- Born: Eva Igo November 9, 2002 (age 23) Saint Paul, Minnesota, U.S.
- Occupations: Dancer; Actress; YouTuber;
- Years active: 2007–present
- Height: 5 ft 6 in (1.68m) at the age of 20
- Website: https://www.evaigoofficial.com

= Eva Igo =

American dancer and actress (born 2002)

Eva Igo (born November 9, 2002) is an American dancer and actress. She debuted as a dancer on NBC's World of Dance first season, where she finished as runner-up to Les Twins. She specializes in dance styles such as jazz, contemporary, lyrical, musical theatre, and technique.

== Personal life ==
Igo was born and raised in Saint Paul, Minnesota. She started dancing at three years old at Larkin Dance Studio in Maplewood, Minnesota, and she was competing by age five.

== Career ==
In 2017, at the age of fourteen, Igo competed in the first season of NBC's World of Dance. She finished second to Les Twins by 0.1 points and came first in the Junior Division. She returned in Season 2.

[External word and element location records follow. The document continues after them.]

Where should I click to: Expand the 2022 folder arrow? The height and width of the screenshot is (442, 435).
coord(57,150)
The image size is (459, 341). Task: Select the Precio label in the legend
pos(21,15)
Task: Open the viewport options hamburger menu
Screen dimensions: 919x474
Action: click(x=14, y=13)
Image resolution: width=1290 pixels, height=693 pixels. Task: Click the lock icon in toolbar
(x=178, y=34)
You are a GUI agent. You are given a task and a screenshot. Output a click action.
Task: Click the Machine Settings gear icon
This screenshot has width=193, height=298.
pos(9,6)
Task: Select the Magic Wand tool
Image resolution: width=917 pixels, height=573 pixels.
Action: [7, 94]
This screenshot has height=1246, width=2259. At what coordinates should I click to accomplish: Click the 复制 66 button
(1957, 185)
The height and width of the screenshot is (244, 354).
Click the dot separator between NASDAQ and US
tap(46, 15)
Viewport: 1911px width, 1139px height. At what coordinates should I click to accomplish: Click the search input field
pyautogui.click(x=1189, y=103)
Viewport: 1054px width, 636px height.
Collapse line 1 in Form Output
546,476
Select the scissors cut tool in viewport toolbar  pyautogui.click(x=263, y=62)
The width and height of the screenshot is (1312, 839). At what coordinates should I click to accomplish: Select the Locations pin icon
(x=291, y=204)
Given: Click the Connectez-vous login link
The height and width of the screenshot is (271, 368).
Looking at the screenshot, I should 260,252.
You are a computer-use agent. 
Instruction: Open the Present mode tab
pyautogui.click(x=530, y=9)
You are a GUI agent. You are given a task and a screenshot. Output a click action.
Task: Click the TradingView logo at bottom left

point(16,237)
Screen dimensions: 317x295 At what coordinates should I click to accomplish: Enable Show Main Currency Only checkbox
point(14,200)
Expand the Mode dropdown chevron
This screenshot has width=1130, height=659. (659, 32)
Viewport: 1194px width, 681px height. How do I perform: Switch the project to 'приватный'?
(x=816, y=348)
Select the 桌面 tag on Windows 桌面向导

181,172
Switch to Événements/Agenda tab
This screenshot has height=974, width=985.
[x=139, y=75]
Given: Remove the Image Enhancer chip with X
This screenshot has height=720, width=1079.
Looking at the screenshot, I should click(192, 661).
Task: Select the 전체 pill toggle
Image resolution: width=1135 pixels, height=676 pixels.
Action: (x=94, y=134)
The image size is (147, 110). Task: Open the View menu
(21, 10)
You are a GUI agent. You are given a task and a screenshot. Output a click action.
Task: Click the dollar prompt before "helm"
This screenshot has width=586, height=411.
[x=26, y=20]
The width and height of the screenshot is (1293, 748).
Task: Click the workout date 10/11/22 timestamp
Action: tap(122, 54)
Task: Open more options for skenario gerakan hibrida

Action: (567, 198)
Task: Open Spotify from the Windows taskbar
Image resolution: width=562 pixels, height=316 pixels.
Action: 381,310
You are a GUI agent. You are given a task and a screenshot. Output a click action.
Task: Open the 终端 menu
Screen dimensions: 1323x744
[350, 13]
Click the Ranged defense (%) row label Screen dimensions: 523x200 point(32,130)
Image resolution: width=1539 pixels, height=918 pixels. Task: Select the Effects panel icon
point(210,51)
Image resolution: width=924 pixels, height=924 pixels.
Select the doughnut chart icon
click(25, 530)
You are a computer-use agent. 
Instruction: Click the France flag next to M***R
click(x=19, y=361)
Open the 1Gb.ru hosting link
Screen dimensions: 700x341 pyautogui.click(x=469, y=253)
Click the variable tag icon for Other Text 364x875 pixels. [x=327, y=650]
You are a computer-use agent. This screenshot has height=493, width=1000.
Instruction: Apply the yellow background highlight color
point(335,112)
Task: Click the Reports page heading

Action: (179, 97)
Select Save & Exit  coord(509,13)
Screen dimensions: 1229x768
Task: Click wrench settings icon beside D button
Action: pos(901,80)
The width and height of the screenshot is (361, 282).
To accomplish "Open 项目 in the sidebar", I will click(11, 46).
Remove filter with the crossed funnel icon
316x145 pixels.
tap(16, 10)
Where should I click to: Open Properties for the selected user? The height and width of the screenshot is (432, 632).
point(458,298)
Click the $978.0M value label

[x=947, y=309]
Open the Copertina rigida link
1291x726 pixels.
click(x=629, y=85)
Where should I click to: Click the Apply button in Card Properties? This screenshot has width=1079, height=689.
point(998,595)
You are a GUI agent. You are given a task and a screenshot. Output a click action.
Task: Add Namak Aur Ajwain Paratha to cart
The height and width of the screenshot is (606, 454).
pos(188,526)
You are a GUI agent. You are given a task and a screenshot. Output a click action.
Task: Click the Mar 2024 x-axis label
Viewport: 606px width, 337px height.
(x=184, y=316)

Following her participation in World of Dance, she performed across the United States and Canada on the World of Dance LIVE Tour in 2017 and headlined at VidCon 2018.

Igo was also featured in Jennifer Lopez's music video, "Amor, Amor, Amor," directed by Jessy Terrero.

She won the Industry Dance Awards for "Most Fierce Dancer Under 18". She was also nominated for a People's Choice Award as the "Competition Contestant of 2018".

In 2019, Igo made a guest appearance on Season 5 of Dance Plus in Mumbai.

Igo worked with Welling Films in AXI: Avengers of Xtreme Illusions, alongside actors/dancers Preslee Bishop, Chloe Klitus, and Darrin Dewitt Henson. She made her feature film debut in 2018, starring in The Last Astronaut, directed by Shawn Welling. She won "Rising Star" at WorldFest Houston in 2019 for her role as Evena in The Last Astronaut.

Igo is a teaching artist working with dancers across the continental United States. She is currently faculty at Ultimate Dance Tour, and teaches with Librate Artists.